Sumber: Reuters | Editor: Yudho Winarto
KONTAN.CO.ID - SEOUL. Parlemen Korea Selatan pada Rabu (4/12) mengajukan rancangan undang-undang untuk memakzulkan Presiden Yoon Suk Yeol.
Setelah Yoon mendeklarasikan darurat militer dan mencabutnya hanya beberapa jam kemudian, memicu krisis politik terbesar dalam beberapa dekade terakhir di ekonomi terbesar keempat di Asia.
Baca Juga: Bursa Korea Selatan Ditutup Anjlok Selasa (4/12), Terseret Kisruh Politik
Deklarasi darurat militer yang mengejutkan pada Selasa (3/12) malam di negara sekutu utama Amerika Serikat (AS) ini menimbulkan kebuntuan dengan parlemen, yang menolak upaya Presiden Yoon untuk melarang aktivitas politik dan menyensor media.
Pasukan bersenjata bahkan memaksa masuk ke Gedung Majelis Nasional di Seoul, tetapi menghadapi perlawanan dari staf parlemen dan protes di luar gedung.
Partai oposisi utama, Partai Demokrat (DP), menuntut Yoon mengundurkan diri atau menghadapi pemakzulan.
"Telah jelas bagi seluruh bangsa bahwa Presiden Yoon tidak dapat lagi memimpin negara ini dengan normal. Dia harus mundur," kata anggota senior DP, Park Chan-dae, dalam sebuah pernyataan.
Enam partai oposisi kemudian menyerahkan rancangan undang-undang pemakzulan ke parlemen, dengan pemungutan suara direncanakan berlangsung Jumat atau Sabtu.

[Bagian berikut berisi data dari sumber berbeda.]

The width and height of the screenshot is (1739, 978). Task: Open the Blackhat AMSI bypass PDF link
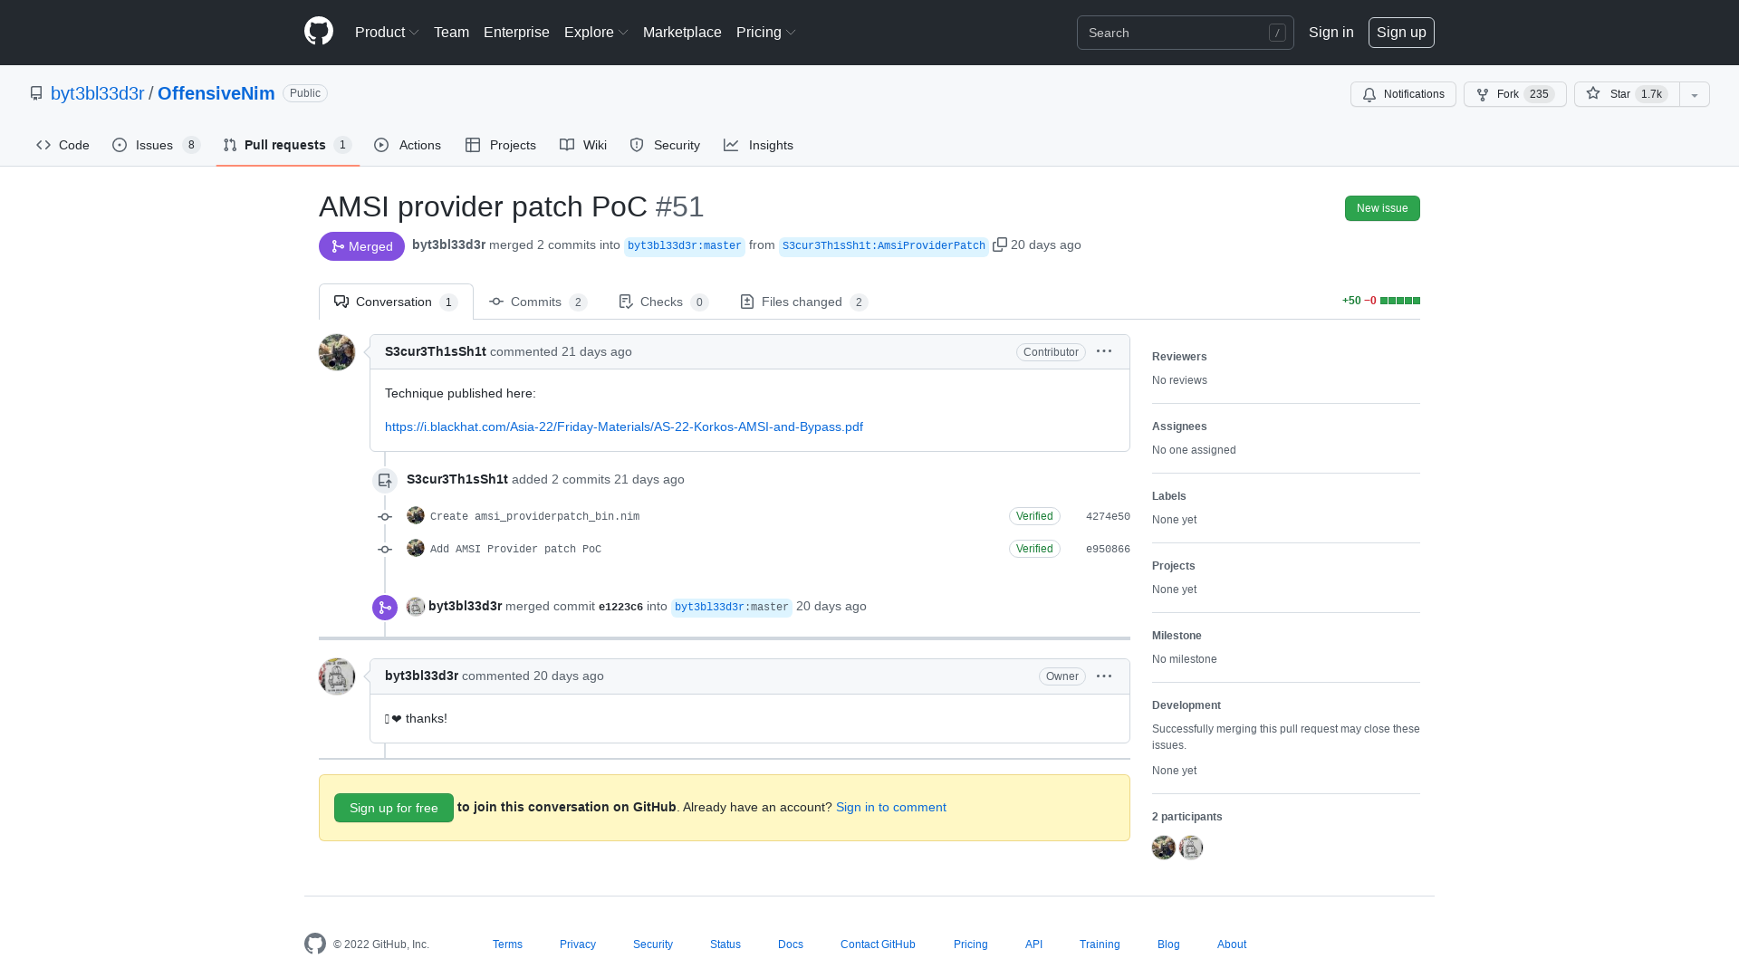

Baca Juga: Serikat Pekerja Hyundai Motor Berencana Mogok Kerja, Buntut Kisruh Politik Korea
Krisis Politik Memuncak
Dalam pidato televisi Selasa malam, Yoon mengklaim bahwa darurat militer diperlukan untuk melindungi negara dari ancaman anti-negara pro-Korea Utara dan menjaga tatanan konstitusional yang bebas, meski tidak memberikan ancaman spesifik sebagai alasan.
Namun, hanya enam jam setelah deklarasi tersebut, Yoon mencabut darurat militer menyusul tekanan parlemen yang dengan suara bulat mendesak pencabutannya.
"Ini adalah langkah di luar batas prosedural, tetapi dilakukan dalam kerangka konstitusi," kata seorang pejabat kepresidenan Korea Selatan kepada Reuters.
Baca Juga: Ramai-ramai Staf Presiden Korsel Mundur Pasca Pengumuman Deklarasi Darurat Militer
Meskipun situasi politik yang memanas, aktivitas pagi di Seoul berjalan normal. Namun, volatilitas melanda pasar keuangan.
Indeks saham KOSPI turun 1,3%, dan won mendekati posisi terendah dua tahun.
Menteri Keuangan Choi Sang-mok dan Gubernur Bank of Korea Rhee Chang-yong mengadakan pertemuan darurat, dengan pemerintah berjanji untuk menyuntikkan likuiditas tanpa batas ke pasar.
Sementara itu, aksi protes besar direncanakan oleh Konfederasi Serikat Pekerja Korea, yang menyerukan mogok kerja hingga Yoon mundur.
Dampak Internasional
Krisis ini juga memengaruhi hubungan internasional Korea Selatan. Pembicaraan pertahanan dan latihan militer gabungan dengan Amerika Serikat ditunda.
Perdana Menteri Swedia membatalkan kunjungan ke Seoul, sementara kelompok legislator Jepang yang menangani hubungan Korea juga membatalkan perjalanan mereka.
Baca Juga: Pesan Oposisi untuk Yoon Suk Yeol: Mundur atau Kami Makzulkan!
Meskipun deklarasi darurat militer telah dicabut, posisi Presiden Yoon semakin terancam. Jika pemakzulan disahkan oleh parlemen dan konstitusi, Yoon akan menjadi presiden pertama yang dimakzulkan di Korea Selatan sejak Park Geun-hye pada 2017.
"Korea Selatan sebagai bangsa berhasil menghindari krisis besar, tetapi Presiden Yoon mungkin telah menciptakan bencana bagi dirinya sendiri," kata Danny Russel, Wakil Presiden Asia Society Policy Institute.